Other scientists included Samuel Proctor Massie, Moddie Daniel Taylor, and Wilkins—men whose academic achievements rivaled those of their more widely recognized white contemporaries.

While figures like J. Robert Oppenheimer and Enrico Fermi became household names, the Black scientists who labored alongside them were chronicled primarily in African American newspapers such as the Chicago Defender and Pittsburgh Courier.

The Technicians: Essential, Yet Often Uncredited

Beyond the Ph.D. scientists, African American technicians provided indispensable expertise.

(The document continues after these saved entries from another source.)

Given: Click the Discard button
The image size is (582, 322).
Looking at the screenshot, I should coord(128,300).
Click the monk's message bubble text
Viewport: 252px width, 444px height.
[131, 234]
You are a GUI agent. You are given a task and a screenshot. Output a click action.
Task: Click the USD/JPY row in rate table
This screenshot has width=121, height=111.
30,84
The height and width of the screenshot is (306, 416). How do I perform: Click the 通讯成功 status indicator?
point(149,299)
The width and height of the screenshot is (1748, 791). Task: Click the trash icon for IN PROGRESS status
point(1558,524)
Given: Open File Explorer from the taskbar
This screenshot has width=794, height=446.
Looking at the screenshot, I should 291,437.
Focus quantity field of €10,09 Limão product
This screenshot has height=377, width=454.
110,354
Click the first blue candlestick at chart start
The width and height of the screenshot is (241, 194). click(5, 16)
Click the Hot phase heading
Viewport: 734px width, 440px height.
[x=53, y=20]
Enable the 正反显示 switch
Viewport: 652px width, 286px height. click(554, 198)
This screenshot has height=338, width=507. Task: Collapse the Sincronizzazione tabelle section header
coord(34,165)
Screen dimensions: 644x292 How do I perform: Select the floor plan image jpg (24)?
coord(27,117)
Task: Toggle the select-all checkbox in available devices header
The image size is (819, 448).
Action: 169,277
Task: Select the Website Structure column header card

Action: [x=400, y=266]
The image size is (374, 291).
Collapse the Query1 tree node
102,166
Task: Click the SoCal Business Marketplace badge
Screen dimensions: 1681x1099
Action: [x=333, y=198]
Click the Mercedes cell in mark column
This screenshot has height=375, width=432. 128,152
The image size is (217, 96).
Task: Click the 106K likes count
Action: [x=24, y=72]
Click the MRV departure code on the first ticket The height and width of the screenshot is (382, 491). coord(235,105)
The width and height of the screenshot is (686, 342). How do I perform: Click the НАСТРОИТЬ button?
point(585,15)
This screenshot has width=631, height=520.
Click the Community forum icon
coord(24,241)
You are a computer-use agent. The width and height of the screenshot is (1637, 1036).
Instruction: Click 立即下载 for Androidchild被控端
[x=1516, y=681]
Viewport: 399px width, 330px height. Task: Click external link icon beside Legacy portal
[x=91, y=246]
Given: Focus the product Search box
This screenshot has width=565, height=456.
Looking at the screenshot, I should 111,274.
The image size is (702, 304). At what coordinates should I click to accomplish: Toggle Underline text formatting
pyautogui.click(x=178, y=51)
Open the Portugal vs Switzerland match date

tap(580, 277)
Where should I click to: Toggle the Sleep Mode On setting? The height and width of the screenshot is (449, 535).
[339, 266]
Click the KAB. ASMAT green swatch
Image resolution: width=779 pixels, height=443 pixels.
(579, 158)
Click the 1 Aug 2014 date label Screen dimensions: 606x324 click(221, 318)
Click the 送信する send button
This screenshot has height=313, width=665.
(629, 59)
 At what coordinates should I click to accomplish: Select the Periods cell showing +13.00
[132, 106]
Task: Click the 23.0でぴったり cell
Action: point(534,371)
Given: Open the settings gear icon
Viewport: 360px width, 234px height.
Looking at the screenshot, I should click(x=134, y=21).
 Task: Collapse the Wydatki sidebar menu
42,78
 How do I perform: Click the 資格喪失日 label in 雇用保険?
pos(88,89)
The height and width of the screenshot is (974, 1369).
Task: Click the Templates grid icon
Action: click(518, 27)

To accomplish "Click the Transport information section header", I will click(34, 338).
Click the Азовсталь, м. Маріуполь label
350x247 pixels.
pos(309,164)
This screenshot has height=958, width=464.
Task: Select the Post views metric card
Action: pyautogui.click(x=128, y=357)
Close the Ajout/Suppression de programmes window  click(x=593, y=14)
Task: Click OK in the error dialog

Chemist Lloyd Albert Quarterman worked alongside Fermi at Chicago and collaborated with Albert Einstein> at Columbia University.

Mass spectroscopist Robert Johnson Omohundro analyzed atomic particles critical to bomb development. Others—Harold Delaney, Ralph Gardner-Chavis, Jasper Brown Jeffries, George Warren Reed Jr., Edwin Roberts Russell, Benjamin Franklin Scott, and Sherman Carter—would later complete doctoral degrees or assume prominent academic and industrial roles.

Their wartime experience provided training, professional networks, and credentials that propelled postwar careers in academia, private industry, and federal service.

After the Bomb

Following Japan’s surrender after the bombings of Hiroshima and Nagasaki in August 1945, these scientists dispersed into academic and governmental institutions.

Massie later became president of North Carolina Central College and, in 1966, the first African American faculty member at the U.S. Naval Academy, appointed by President Lyndon B. Johnson.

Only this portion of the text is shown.